Bild von Horst Ludwig, 1949
Anfang der fünfziger Jahre hatte Vöhrum Ca 3500 Einwohner. Im Dorf gab es nur Naturalien und ganz selten eine Flasche Korn oder Bargeld.
Nach meiner Erinnerung wurde die Bergmannssiedlung beim Schnurren ausgelassen, ich weiß nicht mehr ob es uns, oder den Musiker, zu anstrengend war.
Am Abend begann dann für uns Junggesellen bei Gustav Ernst (Gaststätte „Deutschen Eiche“) das große Brutzeln und natürlich Trinken. In der Küche hatte seine Frau (hinter vorgehaltener Hand Svine-Erna genannt) das Sagen. Wir waren ja jung und hatten dementsprechend Appetit, aber vor den riesengroßen Bratpfannen mit Spiegeleiern haben wir doch manchmal gepasst.

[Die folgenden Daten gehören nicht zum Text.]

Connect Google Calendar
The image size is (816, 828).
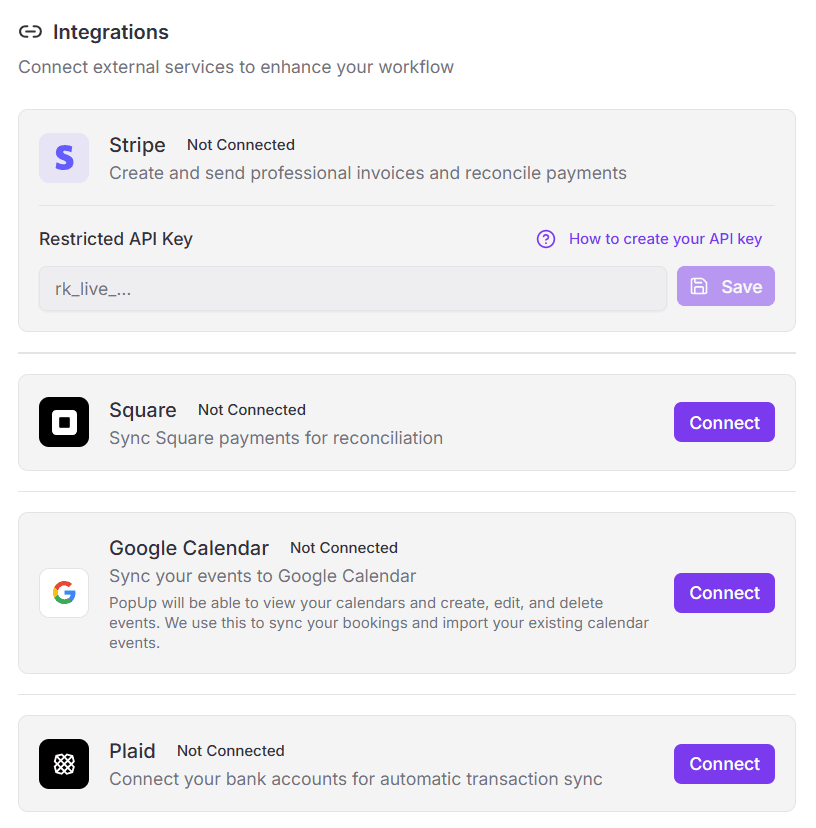click(724, 592)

Wir alt gewordenen Junggesellen werden (Alatto) Albert Friehe nicht vergessen, der mit seinem rustikalen Charme eine Bereicherung unserer Junggesellenaktivitäten und des Dorfgeschehen war.
Die vielen Ring- und Hausschlachterdosenwürste konnten wir Junggesellen unmöglich verzehren. Am folgenden Sonntag war dann Großer Kappenball mit Tanz für alle in der Eiche.

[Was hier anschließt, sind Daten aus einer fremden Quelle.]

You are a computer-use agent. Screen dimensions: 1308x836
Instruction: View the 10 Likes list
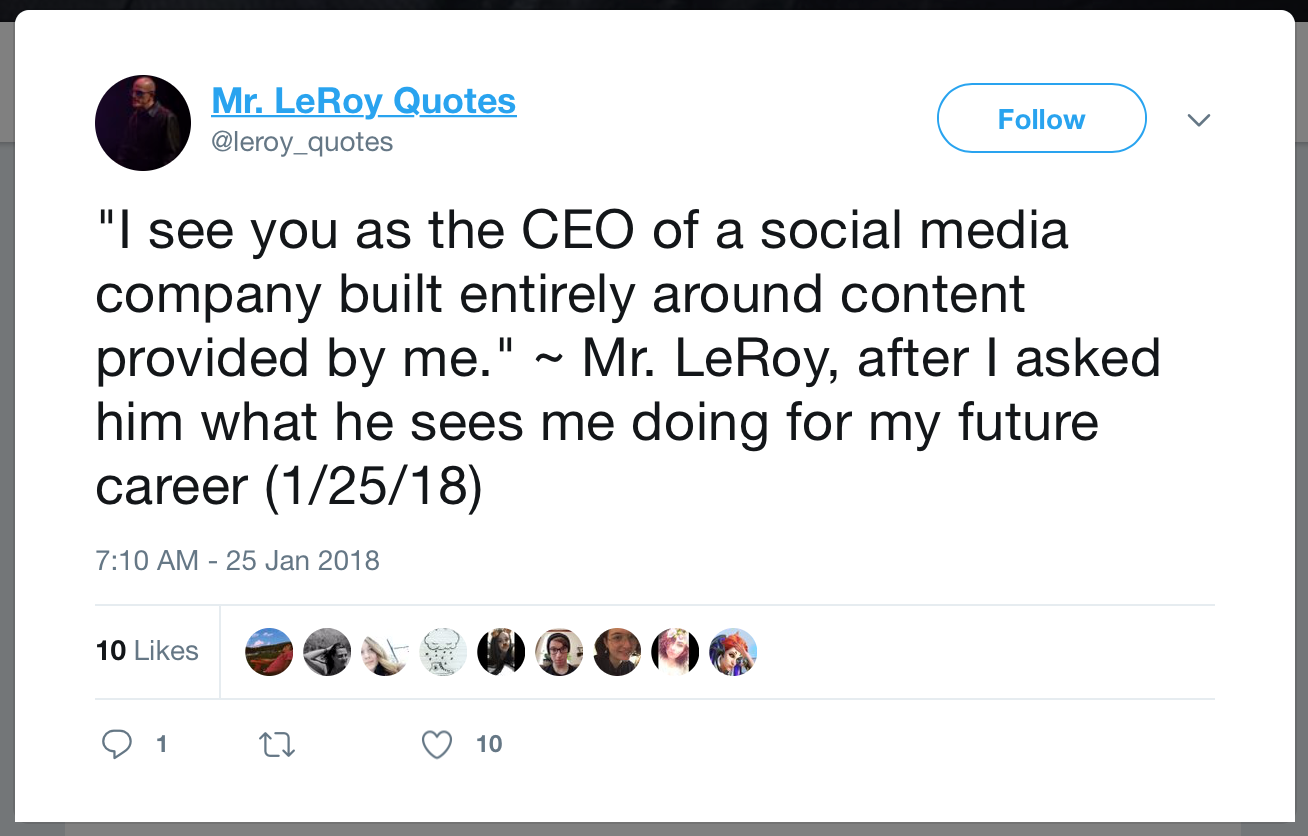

Hier wurde dann die übrig gebliebene Wurst; Korn usw. amerikanisch versteigert.
Dies trug nicht nur zur Auflockerung des Abends bei sondern die Abgaben wie Musik, Gema usw waren damals für uns auch schon sehr hoch.

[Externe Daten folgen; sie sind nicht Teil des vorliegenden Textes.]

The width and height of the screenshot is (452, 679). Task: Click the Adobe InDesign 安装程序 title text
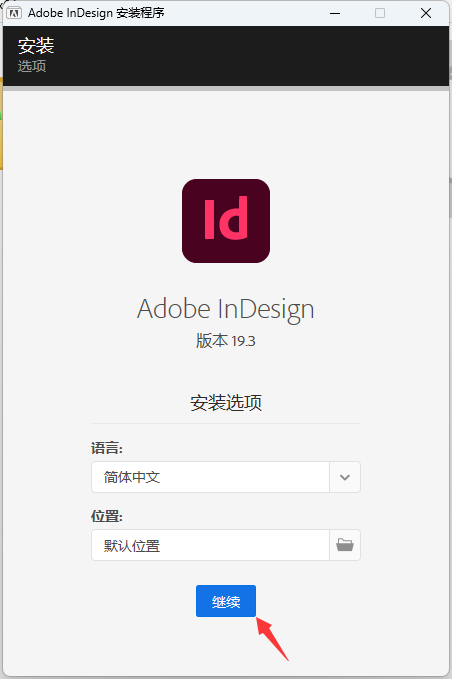click(96, 13)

Nach dem ersten Schnaps und Bier wurde dann die Jacke ausgezogen und die ersteigerten Würste gemeinschaftlich verzehrt.
Unser Vöhrum hat ja jetzt über 7000 Einwohner aber dieser alte Brauch, Überlieferung oder wie man es immer nennen mag, wird auch von den jungen Vöhrumer fast unverändert weitergeführt.
Adolf Cordes
Von Dr. Ingo Reinhardt
Am ersten Sonnabend im Februar ziehen die Junggesellen von Haus zu Haus, um Eier, Wurst und Geld für das abendliche gemeinsame Essen zu sammeln: „Saisonbeginn“!
In diesem von der Junggesellschaft geübten Brauch lebt die Jahrhunderte alte Tradition der Fastnacht, des „Faslowend“ weiter.
Es wird davon ausgegangen, daß dieser Brauch seinen Ursprung in der Zeit hatte, als auch in unserem Raum ausschließlich der katholische Glaube gelehrt wurde. Insoweit ist eine Verwandtschaft mit dem Karneval oder Fasching unverkennbar.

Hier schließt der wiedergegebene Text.